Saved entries
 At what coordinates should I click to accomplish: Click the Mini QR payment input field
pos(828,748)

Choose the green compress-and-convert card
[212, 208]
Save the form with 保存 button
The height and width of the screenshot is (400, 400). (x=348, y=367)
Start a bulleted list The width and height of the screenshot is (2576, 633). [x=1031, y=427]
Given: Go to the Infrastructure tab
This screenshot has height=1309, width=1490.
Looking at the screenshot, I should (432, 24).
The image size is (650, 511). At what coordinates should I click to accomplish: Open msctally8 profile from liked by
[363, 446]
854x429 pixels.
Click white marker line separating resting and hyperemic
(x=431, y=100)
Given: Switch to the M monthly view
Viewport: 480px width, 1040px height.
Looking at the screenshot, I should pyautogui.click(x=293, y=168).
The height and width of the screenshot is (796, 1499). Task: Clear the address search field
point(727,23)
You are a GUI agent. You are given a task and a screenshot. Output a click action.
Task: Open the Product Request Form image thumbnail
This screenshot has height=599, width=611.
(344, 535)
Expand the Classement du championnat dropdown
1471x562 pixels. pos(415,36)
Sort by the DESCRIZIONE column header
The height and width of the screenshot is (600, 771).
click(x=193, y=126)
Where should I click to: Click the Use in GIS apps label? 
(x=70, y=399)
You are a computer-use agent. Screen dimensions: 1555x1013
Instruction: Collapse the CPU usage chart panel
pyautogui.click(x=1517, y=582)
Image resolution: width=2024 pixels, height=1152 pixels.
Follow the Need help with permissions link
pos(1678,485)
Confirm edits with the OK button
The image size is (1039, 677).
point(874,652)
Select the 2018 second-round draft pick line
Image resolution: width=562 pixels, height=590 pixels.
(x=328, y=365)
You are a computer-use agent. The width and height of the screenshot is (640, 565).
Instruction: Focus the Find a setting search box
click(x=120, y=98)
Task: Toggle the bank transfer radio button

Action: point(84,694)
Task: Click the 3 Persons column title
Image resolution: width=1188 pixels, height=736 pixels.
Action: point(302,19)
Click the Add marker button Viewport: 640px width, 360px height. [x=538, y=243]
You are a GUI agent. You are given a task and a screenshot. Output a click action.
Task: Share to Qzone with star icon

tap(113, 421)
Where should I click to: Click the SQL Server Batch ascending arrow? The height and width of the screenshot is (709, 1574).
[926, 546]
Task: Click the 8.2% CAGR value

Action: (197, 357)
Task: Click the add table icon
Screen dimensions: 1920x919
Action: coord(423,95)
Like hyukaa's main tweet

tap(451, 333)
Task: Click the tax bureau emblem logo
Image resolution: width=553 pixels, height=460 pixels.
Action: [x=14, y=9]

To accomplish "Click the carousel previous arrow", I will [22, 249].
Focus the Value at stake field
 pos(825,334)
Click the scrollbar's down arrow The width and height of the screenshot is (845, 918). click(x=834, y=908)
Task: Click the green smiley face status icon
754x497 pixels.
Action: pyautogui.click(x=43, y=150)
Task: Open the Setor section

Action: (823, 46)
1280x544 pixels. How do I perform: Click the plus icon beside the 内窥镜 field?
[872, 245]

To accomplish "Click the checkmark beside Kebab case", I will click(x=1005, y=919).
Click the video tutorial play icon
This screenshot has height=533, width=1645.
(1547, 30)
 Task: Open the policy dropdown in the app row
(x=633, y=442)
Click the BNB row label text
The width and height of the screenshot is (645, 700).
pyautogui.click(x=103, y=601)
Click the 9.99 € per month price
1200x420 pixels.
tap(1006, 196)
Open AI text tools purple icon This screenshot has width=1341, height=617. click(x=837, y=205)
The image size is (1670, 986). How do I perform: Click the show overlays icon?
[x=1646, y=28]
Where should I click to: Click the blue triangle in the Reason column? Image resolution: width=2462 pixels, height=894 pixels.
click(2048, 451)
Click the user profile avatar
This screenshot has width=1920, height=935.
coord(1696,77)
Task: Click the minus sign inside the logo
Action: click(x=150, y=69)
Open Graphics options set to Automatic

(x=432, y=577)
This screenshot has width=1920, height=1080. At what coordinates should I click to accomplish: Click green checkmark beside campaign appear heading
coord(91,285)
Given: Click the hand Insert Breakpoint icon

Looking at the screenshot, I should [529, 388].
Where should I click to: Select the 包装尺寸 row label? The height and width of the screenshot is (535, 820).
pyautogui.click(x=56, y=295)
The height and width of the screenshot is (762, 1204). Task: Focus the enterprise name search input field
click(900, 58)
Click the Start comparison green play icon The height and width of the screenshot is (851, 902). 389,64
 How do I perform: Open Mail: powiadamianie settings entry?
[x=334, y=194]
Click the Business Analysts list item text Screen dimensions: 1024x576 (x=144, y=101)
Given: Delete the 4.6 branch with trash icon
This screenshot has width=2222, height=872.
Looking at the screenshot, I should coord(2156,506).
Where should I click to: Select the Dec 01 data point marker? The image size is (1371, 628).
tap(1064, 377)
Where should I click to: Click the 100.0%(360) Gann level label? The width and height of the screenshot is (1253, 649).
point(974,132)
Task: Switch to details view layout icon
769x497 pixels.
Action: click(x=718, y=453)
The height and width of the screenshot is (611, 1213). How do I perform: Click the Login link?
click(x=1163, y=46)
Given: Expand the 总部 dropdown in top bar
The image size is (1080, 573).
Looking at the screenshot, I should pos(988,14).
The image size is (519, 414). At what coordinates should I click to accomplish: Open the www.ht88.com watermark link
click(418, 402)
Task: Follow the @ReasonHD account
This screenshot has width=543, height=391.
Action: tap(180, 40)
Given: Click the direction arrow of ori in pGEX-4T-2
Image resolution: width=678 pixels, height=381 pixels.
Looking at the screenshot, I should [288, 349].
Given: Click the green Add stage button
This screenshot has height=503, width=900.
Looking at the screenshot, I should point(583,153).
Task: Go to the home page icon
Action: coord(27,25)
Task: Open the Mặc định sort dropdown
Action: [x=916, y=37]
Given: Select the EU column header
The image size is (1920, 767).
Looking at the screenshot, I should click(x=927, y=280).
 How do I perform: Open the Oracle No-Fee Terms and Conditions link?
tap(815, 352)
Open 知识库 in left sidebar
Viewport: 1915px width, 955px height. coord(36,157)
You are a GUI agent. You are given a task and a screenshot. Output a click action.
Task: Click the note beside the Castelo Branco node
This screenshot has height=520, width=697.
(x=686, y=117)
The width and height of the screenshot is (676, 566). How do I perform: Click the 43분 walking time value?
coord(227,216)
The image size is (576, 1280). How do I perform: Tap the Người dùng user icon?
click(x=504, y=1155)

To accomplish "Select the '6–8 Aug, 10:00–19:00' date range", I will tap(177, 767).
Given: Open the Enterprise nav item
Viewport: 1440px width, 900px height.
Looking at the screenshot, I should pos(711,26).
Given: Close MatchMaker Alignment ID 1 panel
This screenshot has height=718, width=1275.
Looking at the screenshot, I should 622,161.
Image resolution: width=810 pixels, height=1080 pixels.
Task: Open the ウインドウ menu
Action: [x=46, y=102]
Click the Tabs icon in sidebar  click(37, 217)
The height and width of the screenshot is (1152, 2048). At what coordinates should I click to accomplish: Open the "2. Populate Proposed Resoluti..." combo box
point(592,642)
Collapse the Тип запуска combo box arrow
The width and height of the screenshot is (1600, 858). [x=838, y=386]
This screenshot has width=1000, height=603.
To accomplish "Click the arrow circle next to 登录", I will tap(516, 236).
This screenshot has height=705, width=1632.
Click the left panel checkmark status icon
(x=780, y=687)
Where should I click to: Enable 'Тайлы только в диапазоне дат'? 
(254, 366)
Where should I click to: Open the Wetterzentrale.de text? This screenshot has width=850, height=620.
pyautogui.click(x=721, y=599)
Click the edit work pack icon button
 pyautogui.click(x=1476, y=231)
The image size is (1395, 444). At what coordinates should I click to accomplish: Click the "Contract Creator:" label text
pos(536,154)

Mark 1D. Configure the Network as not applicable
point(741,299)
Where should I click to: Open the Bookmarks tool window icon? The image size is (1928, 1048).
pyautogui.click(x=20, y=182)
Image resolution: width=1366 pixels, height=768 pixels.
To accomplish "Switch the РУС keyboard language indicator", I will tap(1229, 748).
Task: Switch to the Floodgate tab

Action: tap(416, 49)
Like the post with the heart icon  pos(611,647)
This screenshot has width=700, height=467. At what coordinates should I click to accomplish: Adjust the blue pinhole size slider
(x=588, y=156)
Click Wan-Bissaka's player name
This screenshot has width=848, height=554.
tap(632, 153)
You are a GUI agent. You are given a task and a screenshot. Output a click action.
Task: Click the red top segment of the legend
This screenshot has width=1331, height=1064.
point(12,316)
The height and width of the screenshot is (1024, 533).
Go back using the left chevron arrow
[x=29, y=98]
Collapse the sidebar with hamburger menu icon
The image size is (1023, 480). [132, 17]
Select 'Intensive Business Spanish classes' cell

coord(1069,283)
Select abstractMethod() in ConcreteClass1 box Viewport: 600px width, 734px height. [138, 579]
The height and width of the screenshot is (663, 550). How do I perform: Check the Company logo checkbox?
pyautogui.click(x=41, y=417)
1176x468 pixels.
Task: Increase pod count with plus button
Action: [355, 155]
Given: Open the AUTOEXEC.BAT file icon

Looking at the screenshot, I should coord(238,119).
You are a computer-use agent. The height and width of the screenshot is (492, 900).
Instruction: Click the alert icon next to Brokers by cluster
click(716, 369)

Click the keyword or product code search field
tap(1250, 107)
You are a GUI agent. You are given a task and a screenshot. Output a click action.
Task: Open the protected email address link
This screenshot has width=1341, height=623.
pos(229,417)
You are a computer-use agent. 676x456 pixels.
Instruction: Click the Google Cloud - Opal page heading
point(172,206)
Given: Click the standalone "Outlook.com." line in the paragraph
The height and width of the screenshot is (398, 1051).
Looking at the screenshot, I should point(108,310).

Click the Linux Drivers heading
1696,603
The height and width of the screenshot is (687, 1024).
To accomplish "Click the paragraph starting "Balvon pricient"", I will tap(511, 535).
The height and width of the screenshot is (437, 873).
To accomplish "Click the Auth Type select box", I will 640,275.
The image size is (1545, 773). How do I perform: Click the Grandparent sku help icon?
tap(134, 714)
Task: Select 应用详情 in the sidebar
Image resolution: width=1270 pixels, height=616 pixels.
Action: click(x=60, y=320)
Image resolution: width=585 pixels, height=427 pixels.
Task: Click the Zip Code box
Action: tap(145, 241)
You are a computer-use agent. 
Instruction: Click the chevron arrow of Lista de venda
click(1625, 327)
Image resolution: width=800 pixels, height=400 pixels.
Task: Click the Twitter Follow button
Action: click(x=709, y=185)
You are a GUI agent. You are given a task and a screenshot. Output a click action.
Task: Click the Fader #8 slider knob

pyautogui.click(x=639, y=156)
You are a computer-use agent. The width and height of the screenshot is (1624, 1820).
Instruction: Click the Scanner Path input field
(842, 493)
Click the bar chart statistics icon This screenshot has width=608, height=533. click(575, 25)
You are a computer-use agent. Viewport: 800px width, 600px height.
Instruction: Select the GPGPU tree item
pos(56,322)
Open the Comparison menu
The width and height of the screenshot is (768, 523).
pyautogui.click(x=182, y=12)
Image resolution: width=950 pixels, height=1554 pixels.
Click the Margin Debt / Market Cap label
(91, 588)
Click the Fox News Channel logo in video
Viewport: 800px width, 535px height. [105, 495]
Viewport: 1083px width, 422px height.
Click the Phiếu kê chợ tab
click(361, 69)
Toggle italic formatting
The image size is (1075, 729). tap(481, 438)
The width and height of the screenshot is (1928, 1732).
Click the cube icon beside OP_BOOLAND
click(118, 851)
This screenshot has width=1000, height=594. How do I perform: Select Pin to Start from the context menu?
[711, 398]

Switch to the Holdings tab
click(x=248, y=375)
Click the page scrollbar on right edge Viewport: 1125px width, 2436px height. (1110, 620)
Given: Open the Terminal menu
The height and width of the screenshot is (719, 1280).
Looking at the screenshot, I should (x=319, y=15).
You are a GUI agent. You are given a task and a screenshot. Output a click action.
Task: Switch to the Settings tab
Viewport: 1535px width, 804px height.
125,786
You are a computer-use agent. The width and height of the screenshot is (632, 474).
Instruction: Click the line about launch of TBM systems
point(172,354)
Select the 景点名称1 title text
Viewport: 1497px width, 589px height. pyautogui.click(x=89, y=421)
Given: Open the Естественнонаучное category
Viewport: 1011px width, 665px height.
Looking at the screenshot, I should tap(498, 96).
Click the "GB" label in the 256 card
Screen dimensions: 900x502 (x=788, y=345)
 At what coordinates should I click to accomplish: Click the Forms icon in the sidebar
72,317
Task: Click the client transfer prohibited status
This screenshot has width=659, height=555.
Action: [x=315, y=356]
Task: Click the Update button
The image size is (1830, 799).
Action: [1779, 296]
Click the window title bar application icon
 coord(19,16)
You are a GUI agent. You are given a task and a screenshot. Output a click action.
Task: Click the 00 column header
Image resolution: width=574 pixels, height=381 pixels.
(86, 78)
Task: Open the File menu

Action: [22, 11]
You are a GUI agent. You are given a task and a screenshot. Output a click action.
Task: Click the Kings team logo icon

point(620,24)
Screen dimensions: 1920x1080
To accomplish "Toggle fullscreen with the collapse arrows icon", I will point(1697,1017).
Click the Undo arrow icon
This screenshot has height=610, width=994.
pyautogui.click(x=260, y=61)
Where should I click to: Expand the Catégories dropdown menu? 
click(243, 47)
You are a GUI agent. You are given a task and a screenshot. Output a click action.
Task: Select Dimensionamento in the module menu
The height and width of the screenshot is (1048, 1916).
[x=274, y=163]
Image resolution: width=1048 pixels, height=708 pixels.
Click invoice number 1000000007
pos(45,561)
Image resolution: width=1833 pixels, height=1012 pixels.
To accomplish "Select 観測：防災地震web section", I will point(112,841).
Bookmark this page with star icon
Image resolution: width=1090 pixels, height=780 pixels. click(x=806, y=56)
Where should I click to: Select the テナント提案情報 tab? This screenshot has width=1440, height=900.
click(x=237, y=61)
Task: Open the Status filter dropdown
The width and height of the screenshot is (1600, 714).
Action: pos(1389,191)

_Your goal:_ Exactly and only the lines from the one containing "Where should I click to: Select the テナント提案情報" to the end of the entries above are to be written out.

_Output for this exercise:_
Where should I click to: Select the テナント提案情報 tab? This screenshot has width=1440, height=900.
click(x=237, y=61)
Task: Open the Status filter dropdown
The width and height of the screenshot is (1600, 714).
Action: pos(1389,191)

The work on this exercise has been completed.